I'm trying to find the name of this mountain - if you know it, please comment.
Just after this photo was taken, we saw a HUGE kodiak bear on the grassy knoll on the left.
Unfortunately, my photos of it didn't come out well... :(

Lupines in abundance everywhere!
We arrived in King Cove. Our time there was shortened up a bit because the Captain was trying to make up some lost time. Meaghan, one of our cafe servers, told us the crew refer to Chignik Bay as Cheeseburger Bay and King Cove as Hamburger Cove - none of these little villages along the way have any shops or cafes to speak of. When the ferry comes in (every two weeks in the summer only) it's a BIG deal. It's a floating restaurant! After the ferry passengers head out to explore, they open up the restaurant to the locals. Many come to eat but they also leave with bags and bags of take-away. Cheeseburger and fries and pies for days... they also buy supplies from the ferry - everything from caselots of food to toilet paper. The ferry tries to anticipate the needs and stocks up on extra supplies for this very reason. It's not intended to be a supply ship but it sort of works out that way anyway.

Cold Bay
Tustumena at dock in Cold Bay.
Amazing mountains in the background - this is typical on this trip.


Just making sure I know "The Plan"!



Sheds someone mounted in their front yard - Cold Bay

We headed over to Cold Bay. We had a couple of hours so we hoofed it through the town. There used to be a military base there (which is no longer) but the 10,000+ ft paved airstrip is still there and used at their airport. It also doubles as an emergency landing strip for commercial flights in the north and for the Space Shuttle (back when it was still operational). They have the smallest wildlife refuge in Alaska (this one is only 400,000 acres) and the refuge center offers a free bus tour. Alas, their bus only holds 20 people and over 30 of us signed up so they did a lottery for the seats. Between the two of us, we got one seat so we gave it up as we've already seen a lot of wildlife in the last month.The town is a collection of pre-fab homes, derelict commercial buildings and a very large Coast Guard base. No fishing in Cold Bay (not sure why) so there aren't any boats, canneries or marinas. It seems that the Coast Guard is the main purpose of Cold Bay (that we could see.)
Cold Bay - this village is typical of the villages along the Aleutians.

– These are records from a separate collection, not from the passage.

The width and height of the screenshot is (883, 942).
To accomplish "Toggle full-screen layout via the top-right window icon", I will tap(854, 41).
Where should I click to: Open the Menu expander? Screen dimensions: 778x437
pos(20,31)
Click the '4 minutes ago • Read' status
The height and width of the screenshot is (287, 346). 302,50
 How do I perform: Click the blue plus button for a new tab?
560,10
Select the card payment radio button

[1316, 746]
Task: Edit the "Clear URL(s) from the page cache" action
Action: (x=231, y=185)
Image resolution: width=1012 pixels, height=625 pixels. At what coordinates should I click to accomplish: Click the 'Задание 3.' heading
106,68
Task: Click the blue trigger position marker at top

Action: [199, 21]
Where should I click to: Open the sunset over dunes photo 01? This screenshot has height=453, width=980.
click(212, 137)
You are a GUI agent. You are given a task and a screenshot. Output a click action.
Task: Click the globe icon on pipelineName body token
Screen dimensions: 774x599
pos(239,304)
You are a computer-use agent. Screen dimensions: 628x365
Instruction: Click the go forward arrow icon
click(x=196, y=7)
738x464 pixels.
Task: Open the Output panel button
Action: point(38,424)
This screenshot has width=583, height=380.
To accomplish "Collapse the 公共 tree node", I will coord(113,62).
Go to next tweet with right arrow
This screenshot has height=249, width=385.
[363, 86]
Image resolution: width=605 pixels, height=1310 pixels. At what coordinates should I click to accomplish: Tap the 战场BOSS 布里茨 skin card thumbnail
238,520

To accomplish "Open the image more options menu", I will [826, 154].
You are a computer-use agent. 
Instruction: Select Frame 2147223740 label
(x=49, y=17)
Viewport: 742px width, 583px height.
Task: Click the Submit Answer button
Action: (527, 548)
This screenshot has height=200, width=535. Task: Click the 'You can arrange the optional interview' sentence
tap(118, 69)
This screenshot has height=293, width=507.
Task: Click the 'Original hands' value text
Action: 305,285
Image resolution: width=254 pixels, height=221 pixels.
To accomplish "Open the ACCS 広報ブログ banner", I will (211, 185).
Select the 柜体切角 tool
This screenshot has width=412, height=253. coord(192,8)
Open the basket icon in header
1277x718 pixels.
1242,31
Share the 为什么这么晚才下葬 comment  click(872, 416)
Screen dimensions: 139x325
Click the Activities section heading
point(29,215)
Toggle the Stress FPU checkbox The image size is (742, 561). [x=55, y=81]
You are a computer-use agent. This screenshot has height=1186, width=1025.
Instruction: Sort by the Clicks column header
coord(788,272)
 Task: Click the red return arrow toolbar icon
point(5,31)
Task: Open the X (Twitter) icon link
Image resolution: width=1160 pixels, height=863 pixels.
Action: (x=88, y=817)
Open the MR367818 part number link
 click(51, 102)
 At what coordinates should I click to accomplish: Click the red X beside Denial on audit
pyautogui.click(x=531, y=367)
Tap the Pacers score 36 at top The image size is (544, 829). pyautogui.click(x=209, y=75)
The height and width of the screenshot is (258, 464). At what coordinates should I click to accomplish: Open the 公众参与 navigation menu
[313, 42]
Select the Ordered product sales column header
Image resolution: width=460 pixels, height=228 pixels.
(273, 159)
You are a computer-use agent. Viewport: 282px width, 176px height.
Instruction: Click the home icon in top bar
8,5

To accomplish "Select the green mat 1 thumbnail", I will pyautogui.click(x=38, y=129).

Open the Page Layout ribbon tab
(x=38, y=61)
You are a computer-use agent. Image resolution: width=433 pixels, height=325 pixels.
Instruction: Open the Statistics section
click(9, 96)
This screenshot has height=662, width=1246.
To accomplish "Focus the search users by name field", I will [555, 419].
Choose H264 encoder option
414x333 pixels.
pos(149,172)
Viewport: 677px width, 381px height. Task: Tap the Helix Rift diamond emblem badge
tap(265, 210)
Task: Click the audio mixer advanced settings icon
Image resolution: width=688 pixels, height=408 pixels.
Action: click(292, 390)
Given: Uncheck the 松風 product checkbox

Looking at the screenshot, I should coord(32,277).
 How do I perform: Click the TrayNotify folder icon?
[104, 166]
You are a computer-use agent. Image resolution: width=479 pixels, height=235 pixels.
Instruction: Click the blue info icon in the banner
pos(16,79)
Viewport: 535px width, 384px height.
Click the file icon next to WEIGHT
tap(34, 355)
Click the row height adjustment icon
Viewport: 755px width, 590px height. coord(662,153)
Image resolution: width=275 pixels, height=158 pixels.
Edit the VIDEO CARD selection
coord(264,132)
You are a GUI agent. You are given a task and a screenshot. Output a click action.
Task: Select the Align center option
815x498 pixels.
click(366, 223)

From Cold Bay, we headed for False Pass - the last point on the Alaskan Penninsula before we head off the mainland and out into the Aleautian Island chain. The weather deteriorated significantly after we left Cold Bay and soon, a cold, dense bank of fog engulfed us and it started to drizzle rain. The wind started to pick up and the ocean rose. During dinner, we surged and dipped over 10 ft. waves but, to our amazement, we weren't bothered by it much. I guess we've found our "sea legs" as they say. False Pass was a short stop - only 45 minutes - just long enough to stand on deck, watch people wander along the pier and the galley pack up and send out about 50 cheeseburger and fries to a waiting crowd and then we pushed on. We'll sail along all night and should hit Dutch Harbour around 9:45 tomorrow morning.